◆ **What you will do**: With the pictures left out, output the records below exactly.

━━━━━ Data supplied ━━━━━

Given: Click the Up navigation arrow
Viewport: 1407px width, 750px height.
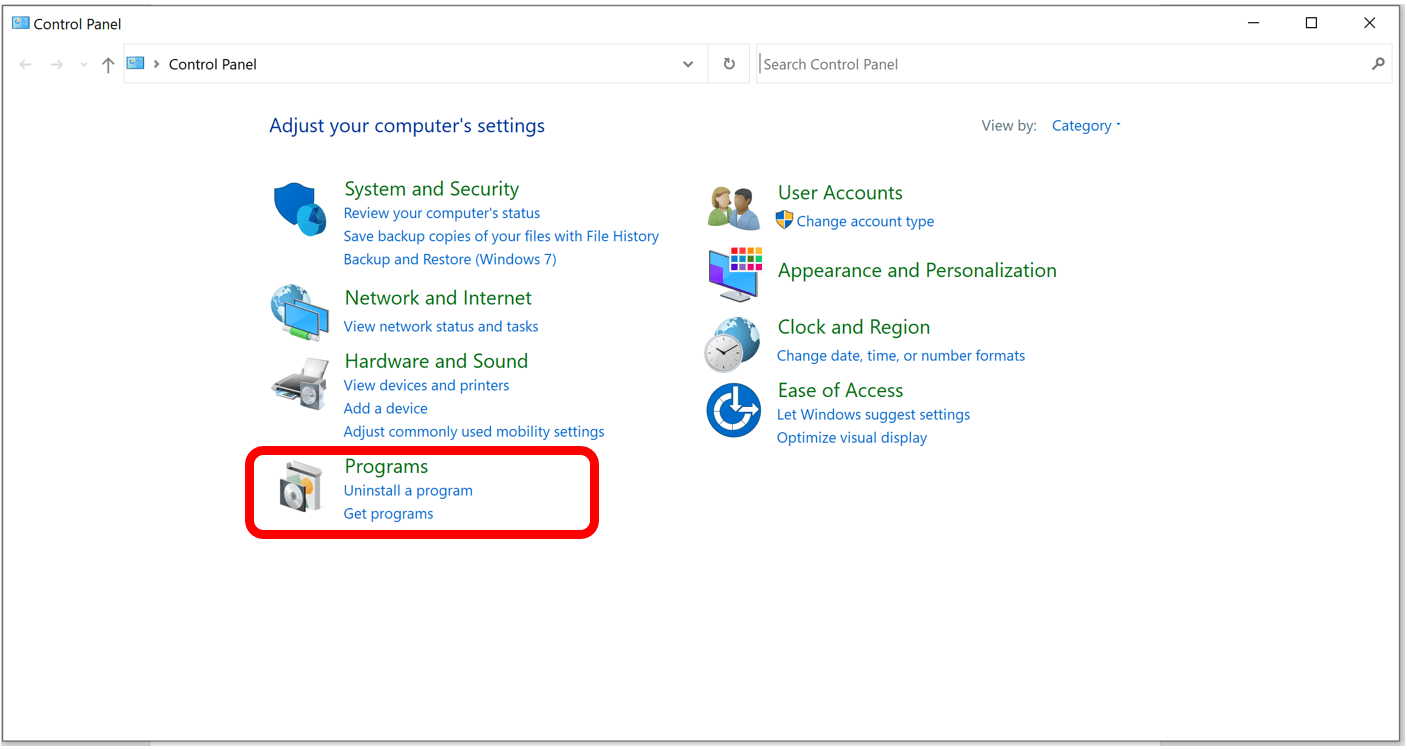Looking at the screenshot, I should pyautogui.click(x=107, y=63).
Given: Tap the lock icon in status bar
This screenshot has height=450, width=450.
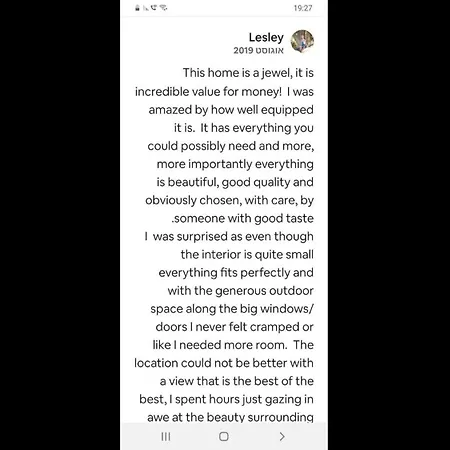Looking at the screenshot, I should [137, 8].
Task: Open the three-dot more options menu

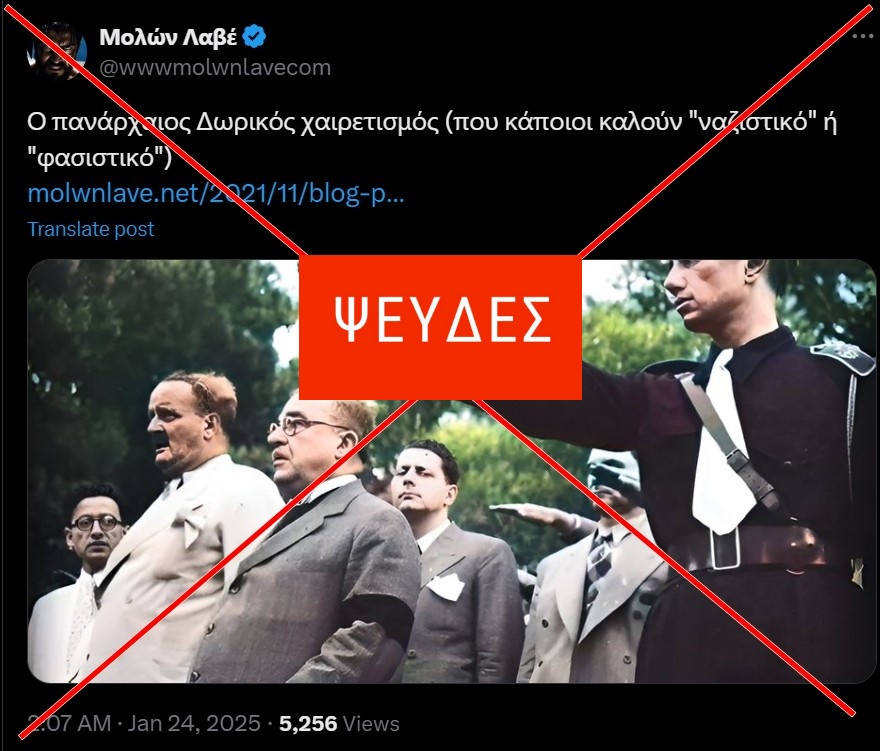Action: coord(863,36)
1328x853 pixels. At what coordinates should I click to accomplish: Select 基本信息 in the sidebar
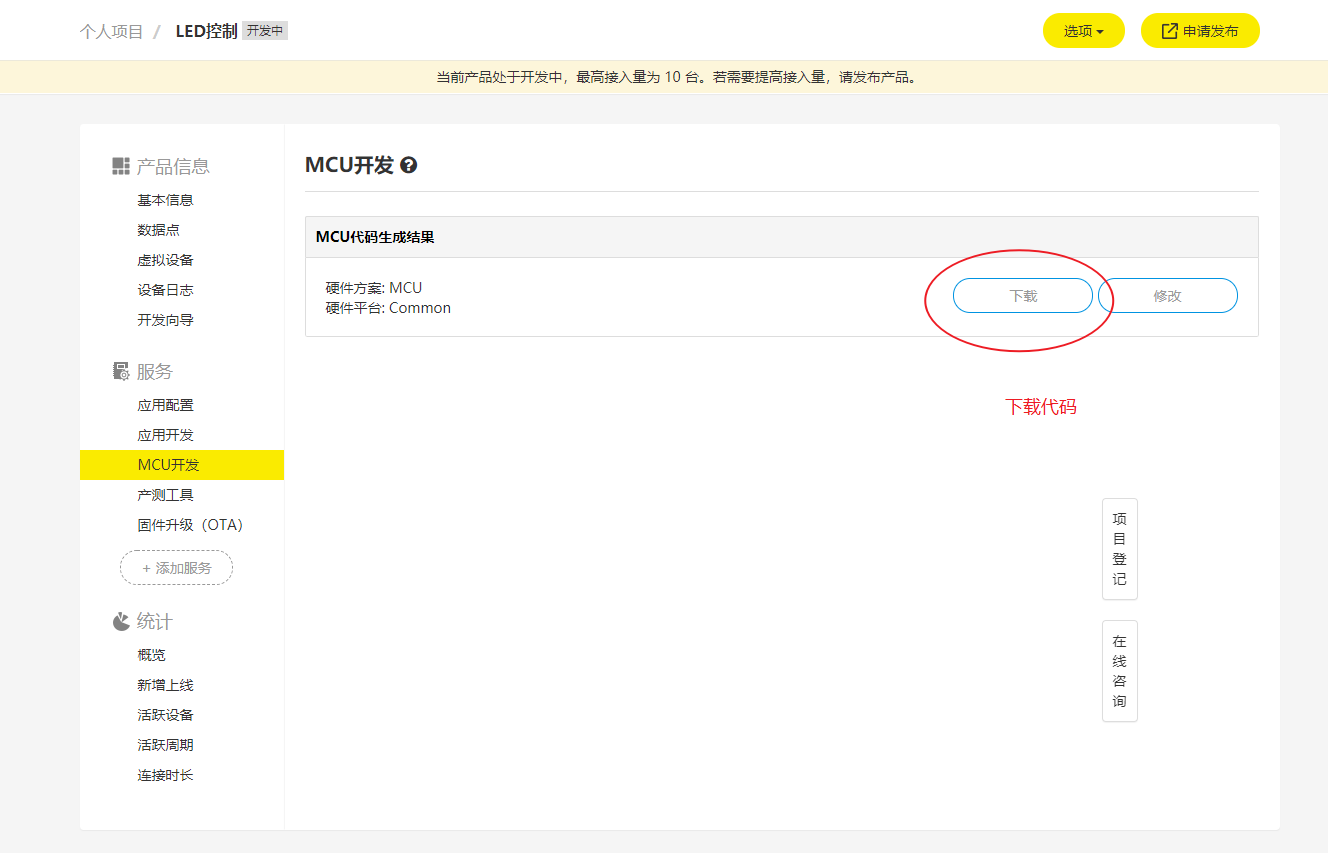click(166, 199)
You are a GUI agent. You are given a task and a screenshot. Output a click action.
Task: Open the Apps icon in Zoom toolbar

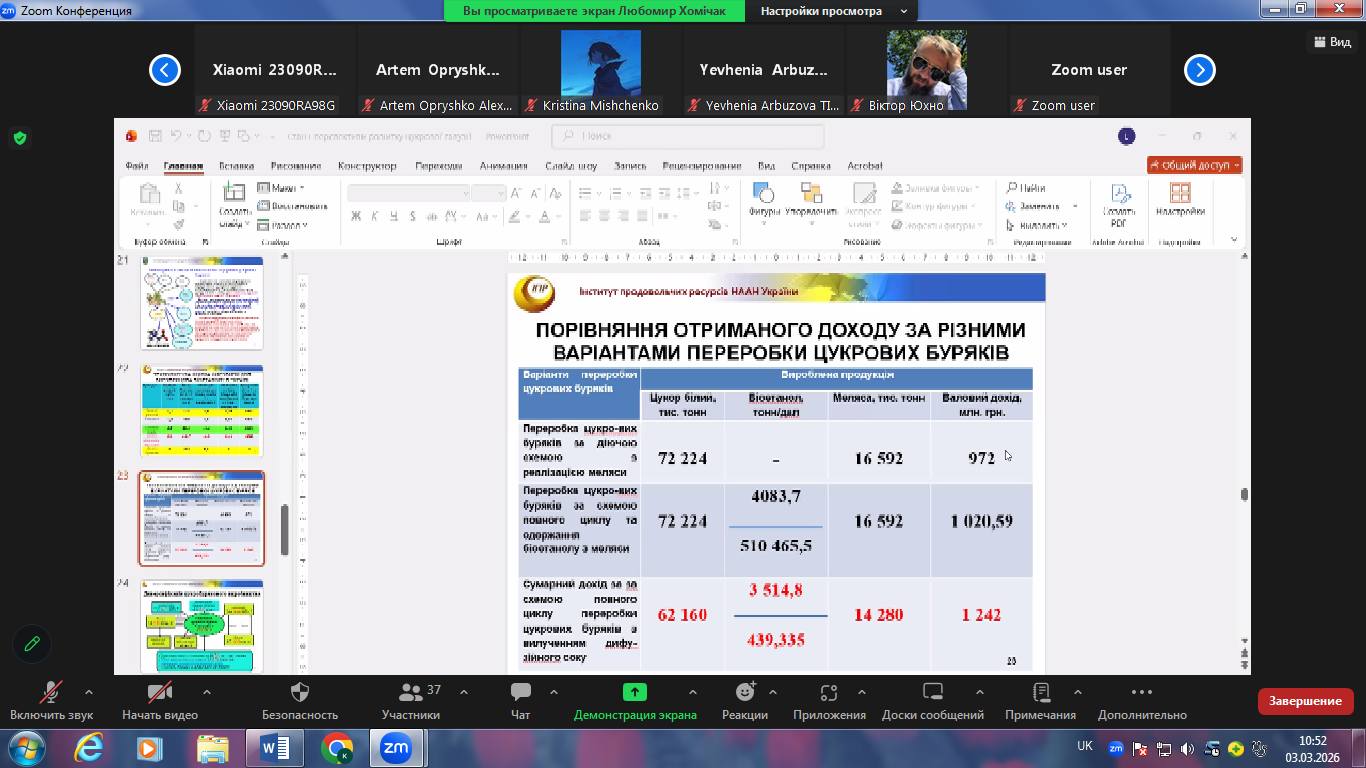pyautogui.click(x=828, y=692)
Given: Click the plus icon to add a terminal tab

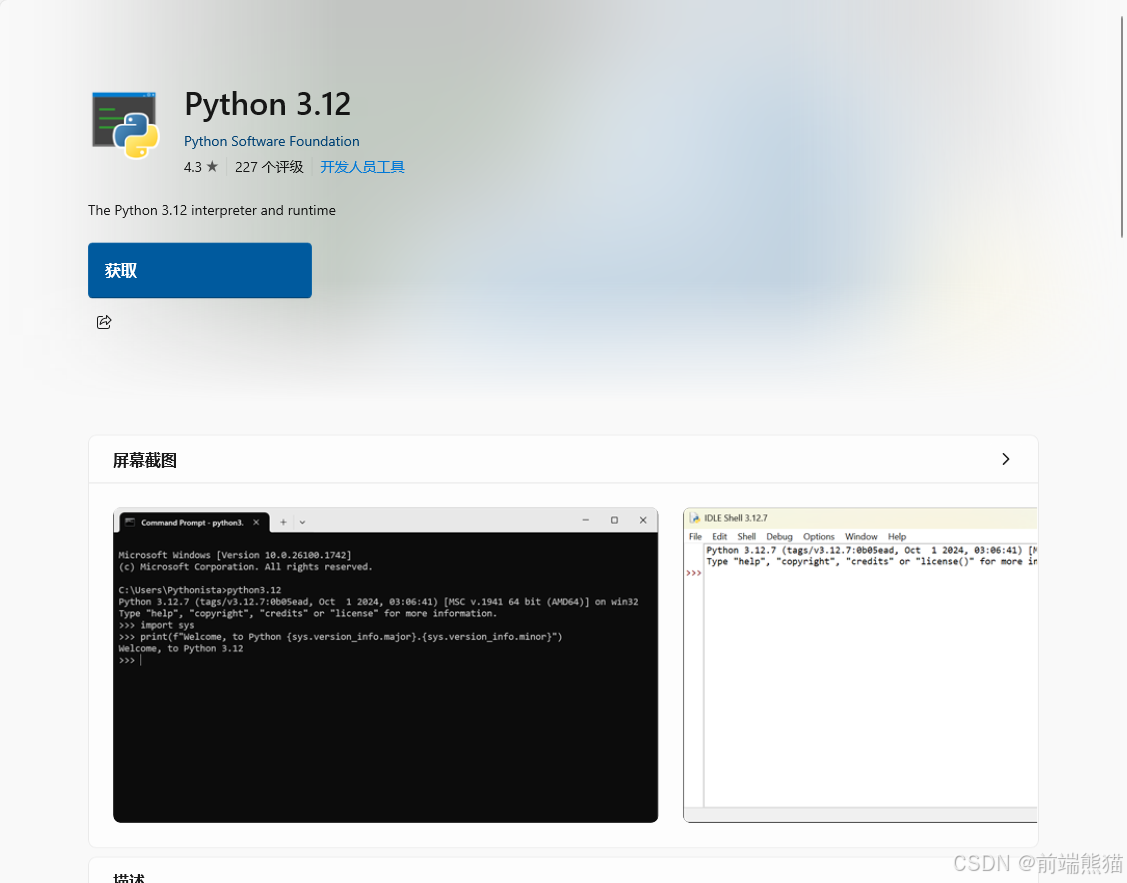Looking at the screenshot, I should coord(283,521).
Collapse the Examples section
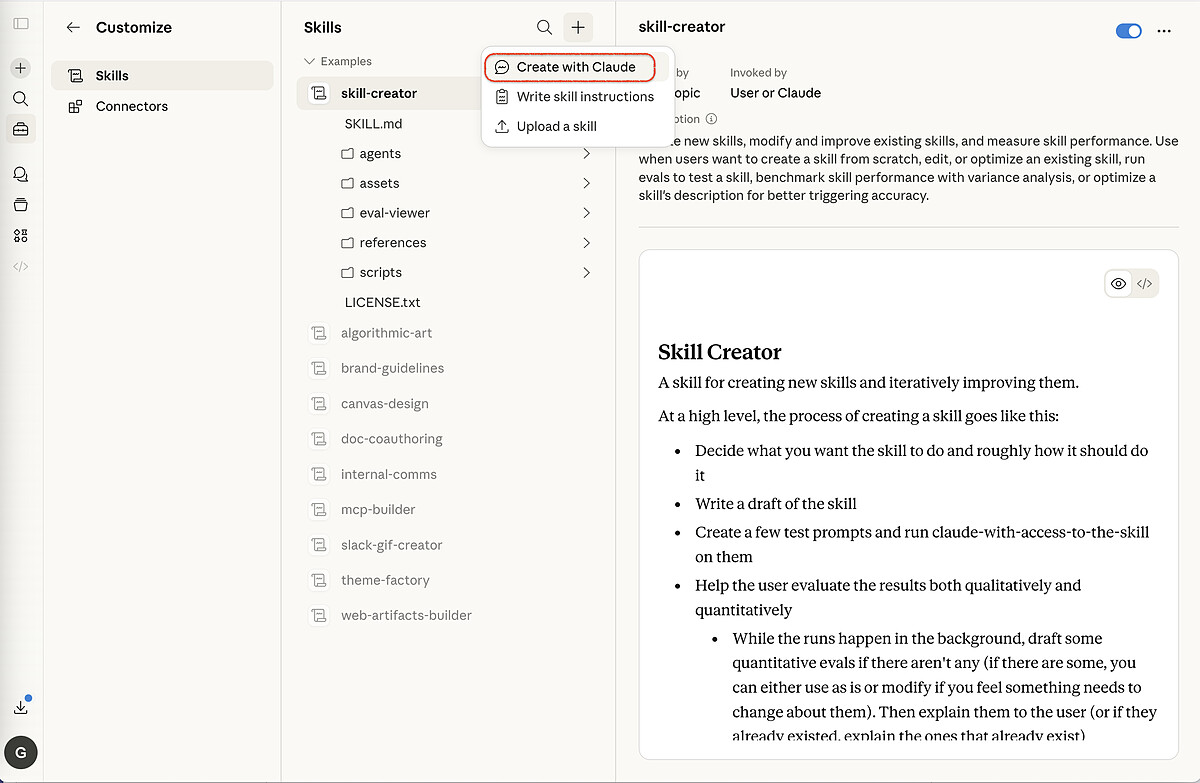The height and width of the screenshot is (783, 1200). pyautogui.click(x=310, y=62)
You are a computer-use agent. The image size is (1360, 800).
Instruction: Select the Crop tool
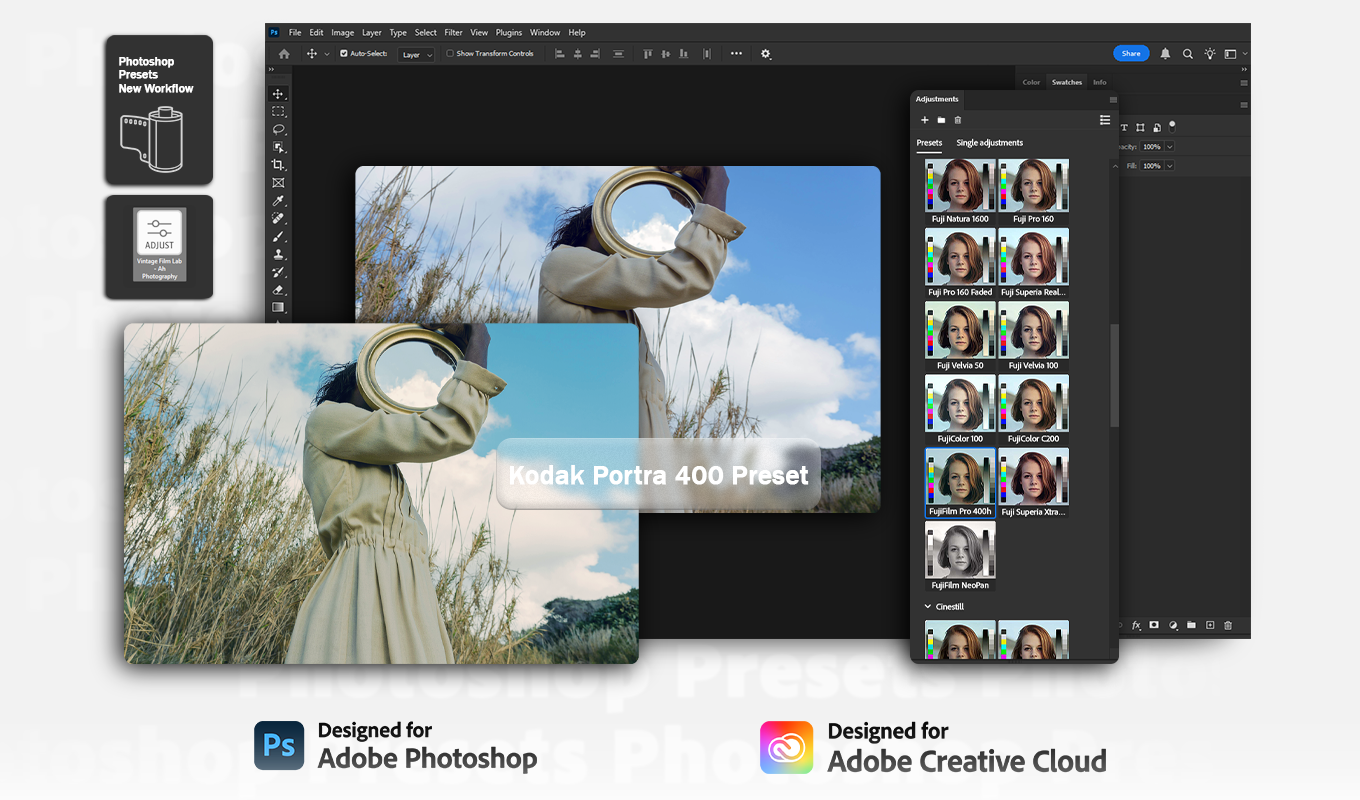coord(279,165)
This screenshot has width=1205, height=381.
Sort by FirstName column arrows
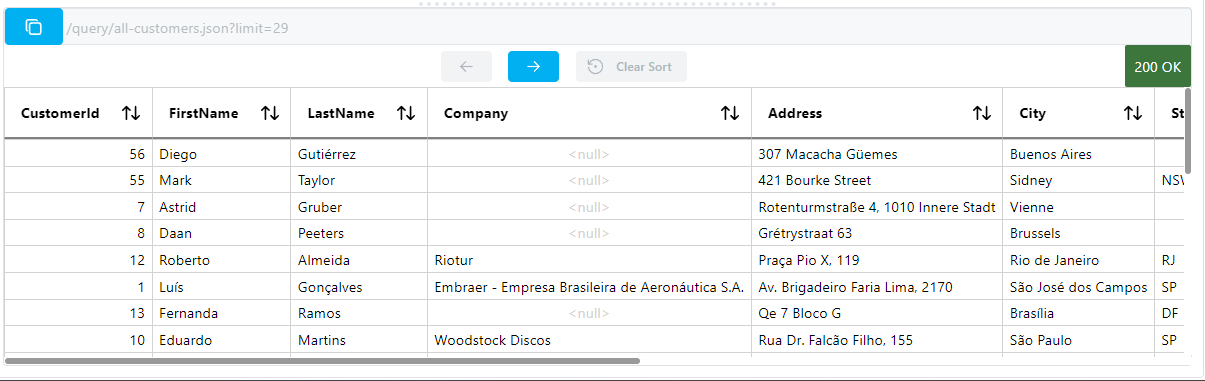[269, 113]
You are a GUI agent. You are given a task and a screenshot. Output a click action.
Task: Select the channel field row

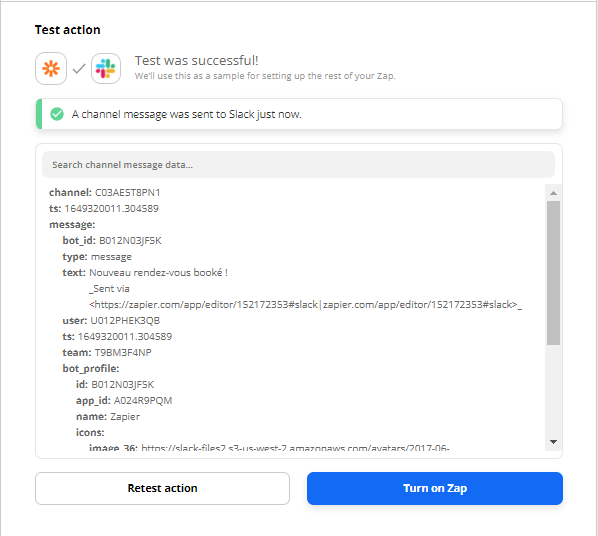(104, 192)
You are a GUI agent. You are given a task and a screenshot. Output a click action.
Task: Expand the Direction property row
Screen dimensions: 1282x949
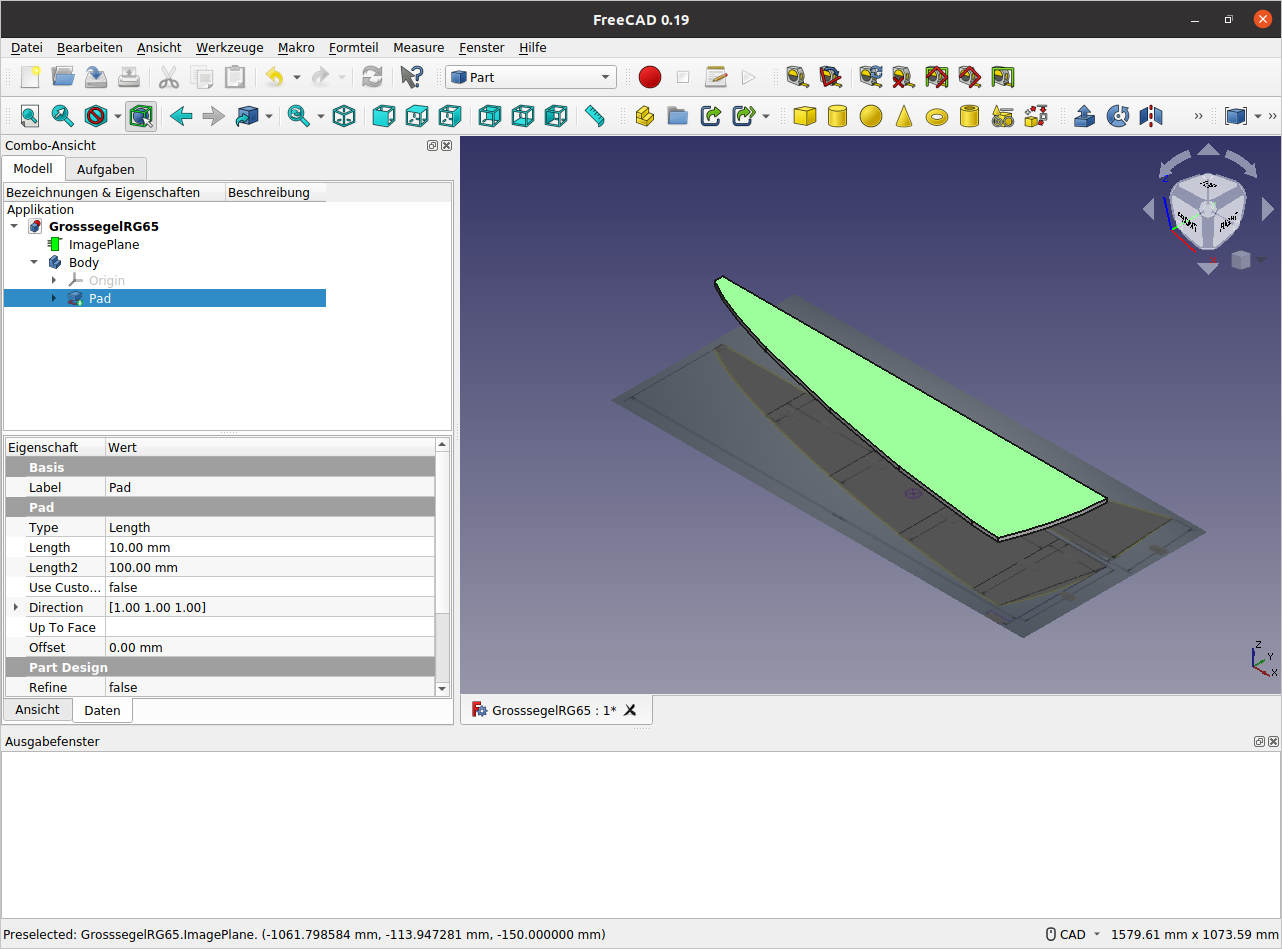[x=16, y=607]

━━━━━

◆ **Task response**:
Given: Click the Up navigation arrow
Viewport: 1407px width, 750px height.
Looking at the screenshot, I should pyautogui.click(x=107, y=63).
Given: Tap the lock icon in status bar
This screenshot has height=450, width=450.
Looking at the screenshot, I should [137, 8].
Task: Open the three-dot more options menu

Action: coord(863,36)
1328x853 pixels. At what coordinates should I click to accomplish: Select 基本信息 in the sidebar
click(166, 199)
You are a GUI agent. You are given a task and a screenshot. Output a click action.
Task: Open the Apps icon in Zoom toolbar

pyautogui.click(x=828, y=692)
Given: Click the plus icon to add a terminal tab

Looking at the screenshot, I should coord(283,521).
Collapse the Examples section
The height and width of the screenshot is (783, 1200). pyautogui.click(x=310, y=62)
You are a computer-use agent. The image size is (1360, 800).
Instruction: Select the Crop tool
coord(279,165)
This screenshot has width=1205, height=381.
Sort by FirstName column arrows
[269, 113]
You are a GUI agent. You are given a task and a screenshot. Output a click action.
Task: Select the channel field row

(104, 192)
You are a GUI agent. You are given a task and a screenshot. Output a click action.
Task: Expand the Direction property row
Screen dimensions: 1282x949
[x=16, y=607]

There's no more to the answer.